Référence : 2007 CF 757

ACTION RÉELLE EN MATIÈRE D’AMIRAUTÉ

ENTRE :

SA MAJESTÉ LA REINE DU CHEF DU CANADA

demanderesse

et

 

LE CARAPEC No. 1

défendeur

MOTIFS DE L’ORDONNANCE

LE PROTONOTAIRE MORNEAU

[1]               Il s’agit d’une requête de la demanderesse en vertu des règles 298 et 490 et suivantes des Règles des Cours fédérales (les règles) afin d’obtenir de cette Cour une ordonnance autorisant la vente du navire « Carapec No. 1 » (le Navire) à un soumissionnaire, retenu par la demanderesse suite à un processus d’appel d’offres, dans le but annoncé de démanteler le Navire afin que le Port de Matane en soit libéré.

Contexte essentiel

[2]               Il ressort que le Navire est amarré au port de Matane depuis le 4 janvier 2001, soit depuis plus de six (6) ans, sans équipage à son bord.

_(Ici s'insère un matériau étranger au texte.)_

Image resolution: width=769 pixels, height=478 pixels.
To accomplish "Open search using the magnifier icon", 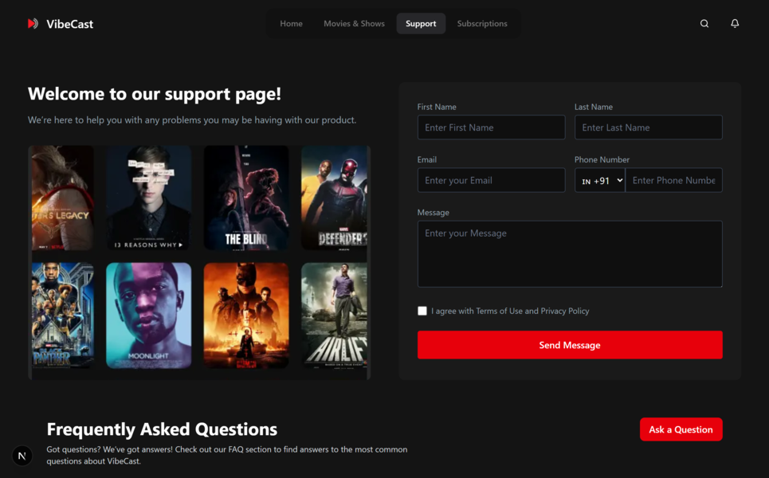I will coord(704,24).
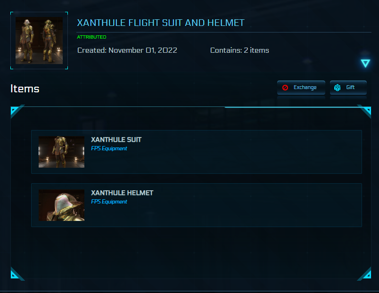Click the Contains: 2 items text
Screen dimensions: 379x293
(x=239, y=50)
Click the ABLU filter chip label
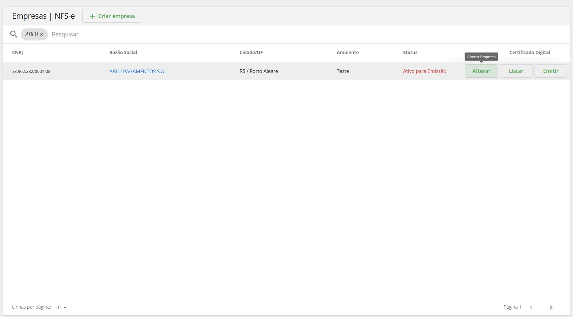 point(31,34)
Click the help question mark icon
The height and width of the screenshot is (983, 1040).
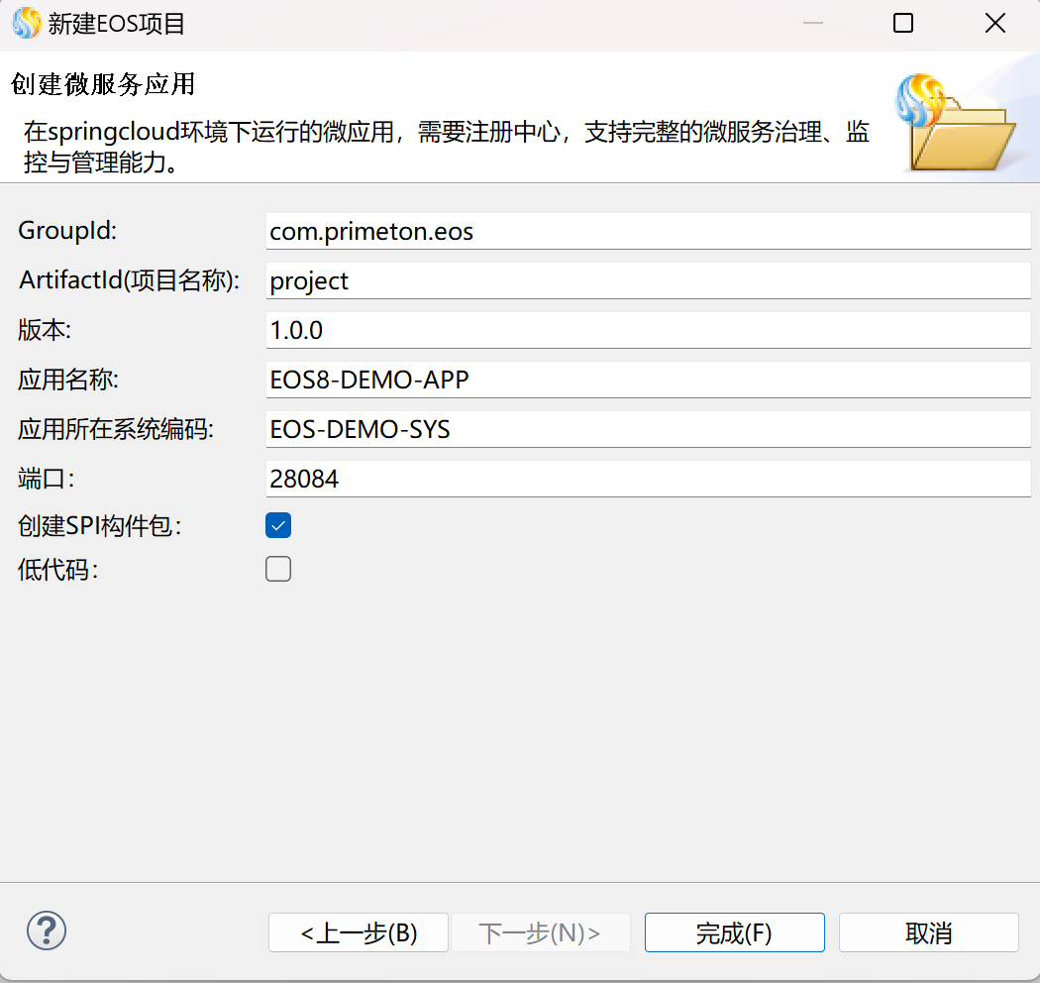point(47,930)
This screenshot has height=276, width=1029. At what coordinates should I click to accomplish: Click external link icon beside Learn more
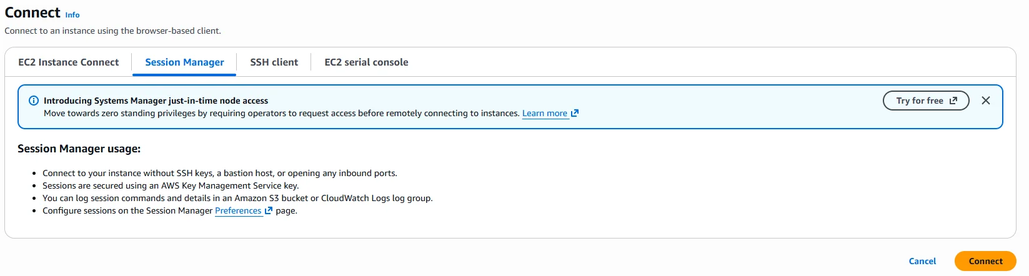pyautogui.click(x=575, y=113)
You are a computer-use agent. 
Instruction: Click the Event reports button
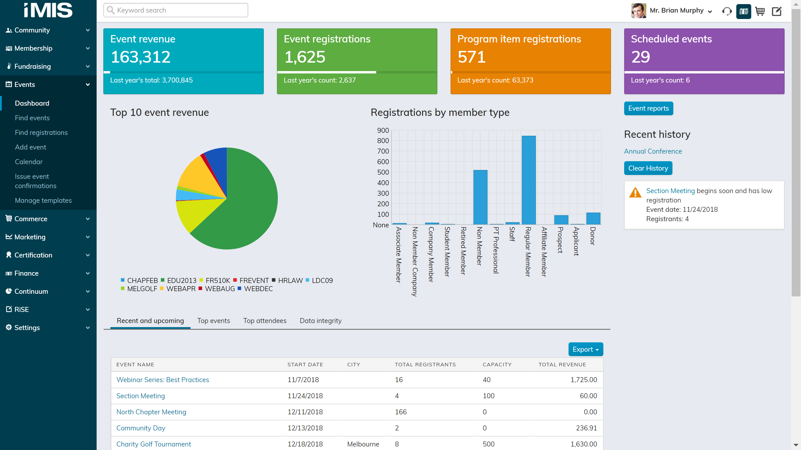(x=648, y=108)
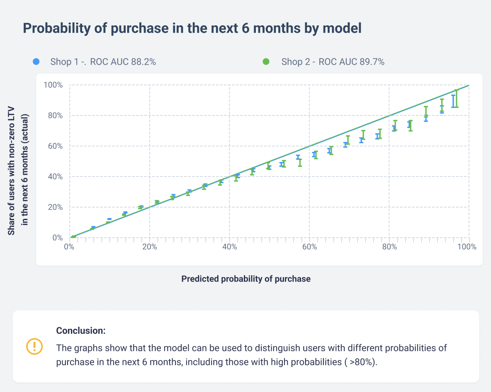This screenshot has height=392, width=491.
Task: Click the 60% label on the vertical axis
Action: tap(55, 146)
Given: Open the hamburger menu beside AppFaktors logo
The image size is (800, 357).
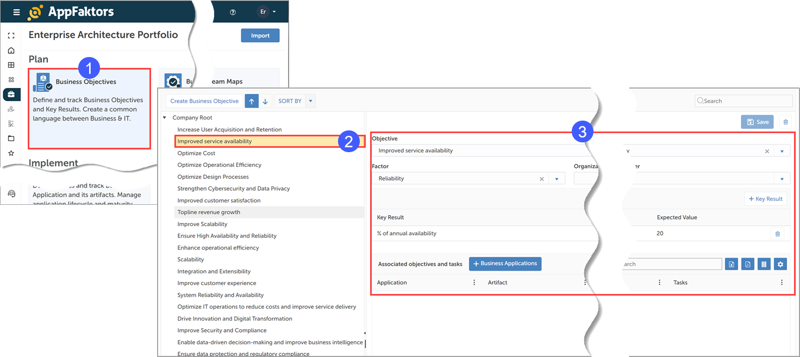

[3]               Depuis que le Navire est amarré au Port de Matane, ses propriétaires n’ont jamais payé les droits d’amarrages dus et devraient apparemment à la demanderesse plus de 40 000$ à ce titre.

[4]               De plus, les autorités de Transports Canada ont ordonné à plusieurs reprises aux représentants et propriétaires du Navire qu’ils déplacent ce dernier à l’extérieur du Port de Matane.  Ce déplacement n’est jamais survenu.

[5]               Le Navire est sous saisie depuis le 21 novembre 2006 sans qu’aucun cautionnement pour son relâchement ne soit déposé en cette Cour.

[6]               Dans sa requête, la demanderesse fait valoir que le Navire constitue une nuisance ainsi qu’un risque à l’environnement et à la sécurité maritime dans le Port de Matane.  Suivant la demanderesse, puisque le navire n’a pas été entretenu depuis de nombreuses années, sa condition se détériore rapidement, laissant craindre qu’un incident l’impliquant se produise.

[7]               Il ressort, de plus, que malgré de nombreux engagements des représentants et personnes étant apparemment responsables du Navire de le déplacer à l’extérieur du Port de Matane, celui‑ci est toujours, comme mentionné ci-haut, amarré au Port de Matane en date des présentes.

[8]               Selon une évaluation de la valeur marchande du navire effectuée pour le compte de la demanderesse par M. Richard Breton, expert maritime, en date du 21 août 2006 (le rapport Breton), le Navire a une valeur marchande de 0$.

[9]               Le défendeur conteste cette requête de la demanderesse en soulignant qu’il ne reconnaît pas devoir des droits d’amarrage à la demanderesse et qu’il est faux de considérer comme fondées les prétentions de la demanderesse quant aux divers risques posés par le Navire puisque ce dernier est amarré au Port de Matane depuis plus de six (6) ans et que rien n’est arrivé.  De plus, il produit partie d’une évaluation effectuée en novembre 2003 par un architecte naval qui évaluait la coque du Navire à environ 400 000$.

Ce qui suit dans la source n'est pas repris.